Autor/Editor: Pedro Miguel - Formado em Nutrição pela UFMG; Pós graduado em Fitoterapia; Membro ISAK; Advanced Nutrition Specialist, pela IFBB; Colaborador do livro Biodisponibilidade de nutrientes; Graduando em psicologia;
Introdução
A doença celíaca (DC) é uma enteropatia inflamatória mediada por características autoimunes e ativada pela ingestão de glúten em indivíduos geneticamente predispostos. Pode ser diagnosticada em qualquer idade (2, 5). A doença afeta cerca de 1-3% da população mundial, com maior incidência entre familiares de indivíduos celíacos e com ascendência europeia (5).

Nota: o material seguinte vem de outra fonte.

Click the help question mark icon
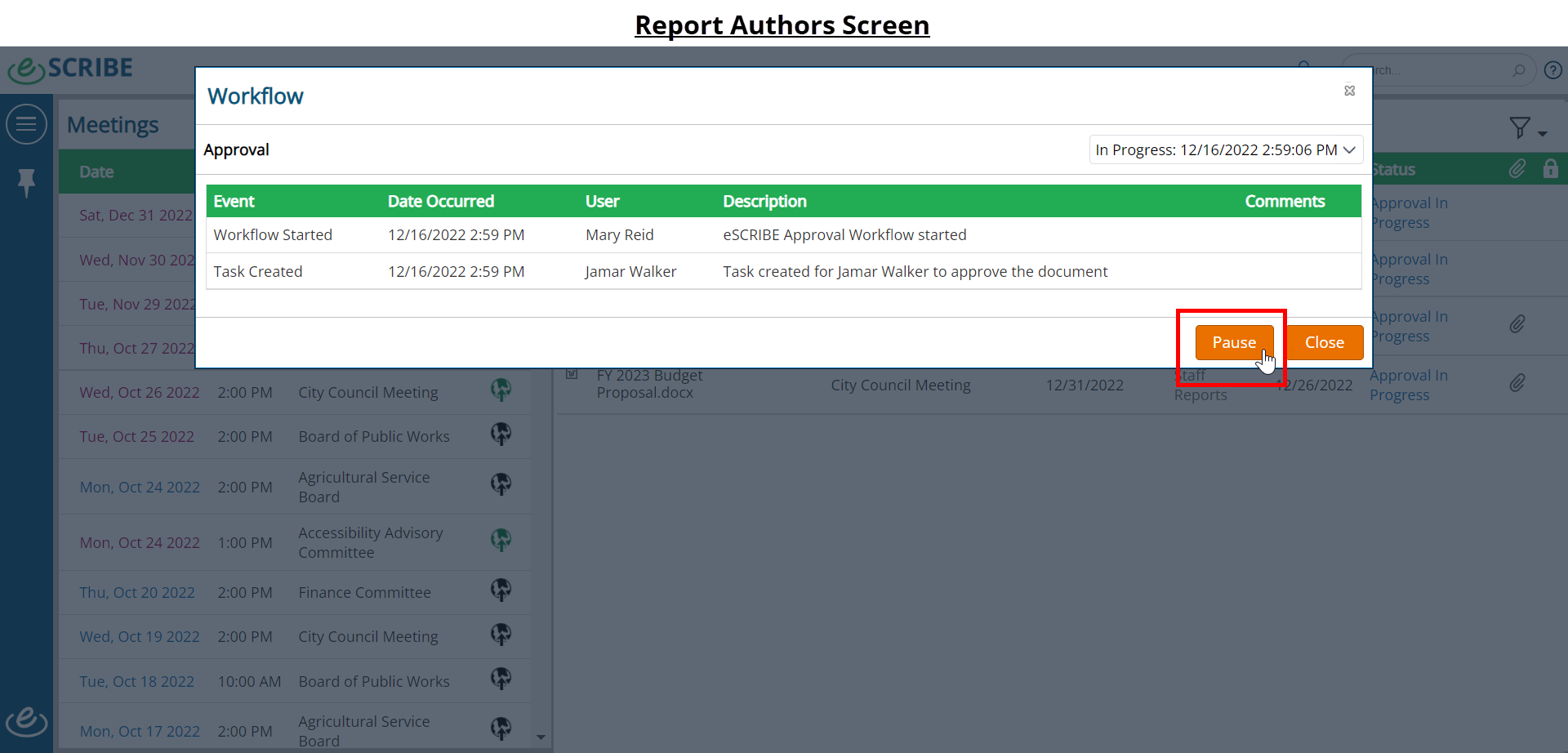tap(1553, 70)
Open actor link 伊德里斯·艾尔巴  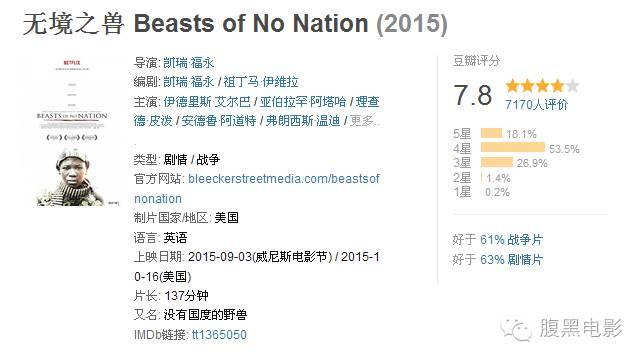(x=207, y=101)
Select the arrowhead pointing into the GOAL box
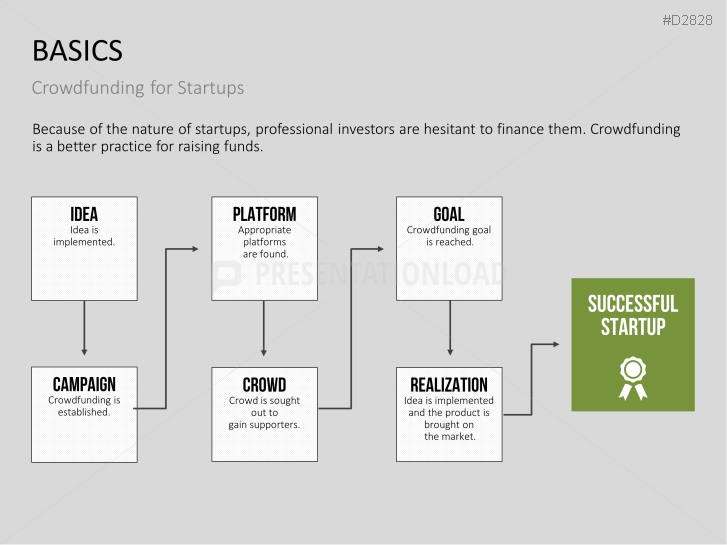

Apesar dos consideráveis avanços, muitos celíacos, predominantemente adultos, não são diagnosticados nem tratados, o que caracteriza a atual epidemiologia da DC como um "iceberg celíaco" (5). No "pico do iceberg" encontra-se uma pequena parcela da população celíaca sintomática, que apresenta positividade sorológica (elevação dos anticorpos contra a transglutaminase tecidual), carrega pelo menos um alelo HLA-DQ2/DQ8 e tem atrofia das vilosidades intestinais (5). Na porção "submersa do iceberg", está a maior parte dos celíacos não diagnosticados, que podem ser classificados como assintomáticos (apresentam alterações clássicas da doença, mas sem sintomas intestinais ou extraintestinais) ou como celíacos subclínicos/potenciais (assintomáticos, sem lesão intestinal típica, mas com positividade sorológica e pelo menos um dos haplótipos HLA-DQ2/DQ8) (5).